If I was ever tempted to sell my mineral interests, I would use a quit claim deed rather than a warranty deed. In a warranty deed, you are guaranteeing the amount of your interest and the buyer can come back if it turns out to be different. In a quit claim deed, you are merely conveying whatever you own. The mineral buyers out there have competent landmen and attorneys. If you want to accept their dollar offer, then put the burden on them to confirm your interest.
There’s a discussion forum on this site that you can read:
There are also other definitions of “royalty acres” in other states (sometime more than one in a given state):
(This latter may require registration to read.)
The real question when valuing your mineral and royalty interests is how much revenue will they generate? With regard to unleased mineral interests, how much can I expect to receive in bonus payments when and if my interest is leased. This is highly dependent on where they are and whether they are in a “hot” area (like the Permian). Since bonuses for oil and gas leases are usually quoted “per net mineral acre” this is a useful way to think of the value of unleased minerals for leasing purposes.
If the minerals are already leased, I prefer to use decimal or percentage shares of production revenue. If you can estimate how oil or gas revenue will be produced over how long a period of time, and you know your royalty decimal or percentage interest in that revenue stream, you can arrive at a “net present value” of the estimated future cash flow. Investors use this method all the time in valuing all kinds of investments. If you are contemplating a sale of your royalty interest, it might be worthwhile to get an estimate of this to compare to the offer you’ve received. You’d probably need a petroleum engineer to estimate future production rates. You also need to make estimates about future oil and gas sales prices, which are historically pretty volatile. A given tract of land may produce multiple different revenue streams from multiple different wells and your decimal share of the wells may differ.
When presented with an offer to purchase your minerals or royalties, the first question should be: What do they know that I don’t know?
Dave, that’s ideal for the seller, but most legitimate buyers won’t touch a quitclaim these days. Also, the purchase and sale agreement could hold some merit with a proportional reduction clause, so it could become tricky. Ideally the seller is reasonable and won’t have a problem paying back money they should’ve never received. On the other hand, most buyers are diligent and wouldn’t place blame on the seller for poor due diligence on the buyer’s end. Quitclaims are usually only used to cure title defects where parties involved are very familiar and comfortable with the situation, and where warranties would be unadvisable given the details of the title defect situation. They’re not really intended to be used otherwise, although they can be.
If you sell, just make sure to use a “special warranty” clause as opposed to “general warranty”. That way, you are only liable for the time period of your ownership.

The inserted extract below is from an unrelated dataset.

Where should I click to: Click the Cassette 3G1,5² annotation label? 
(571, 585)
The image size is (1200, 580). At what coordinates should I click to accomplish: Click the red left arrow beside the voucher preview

Basically, it makes sure the seller doesn’t know about any adverse claims/lawsuits that they don’t tell the buyer about.
Oh, and a very smart move in my opinion is to start an LLC and convey the minerals to the LLC before selling them to an end-buyer. That way, the LLC is liable to the buyer and they can’t touch your personal assets if they came back with a lawsuit. Also, you could immediately distribute the LLC’s proceeds to yourself personally and that money would be untouchable for the most part. Worst case is the LLC is sued and has to file bankruptcy, which doesn’t matter because it owns zero or minimal assets. You on the other hand can be liable personally if you don’t do this and can be devastated financially by a lawsuit. This is for extreme cases, but you can never be too careful.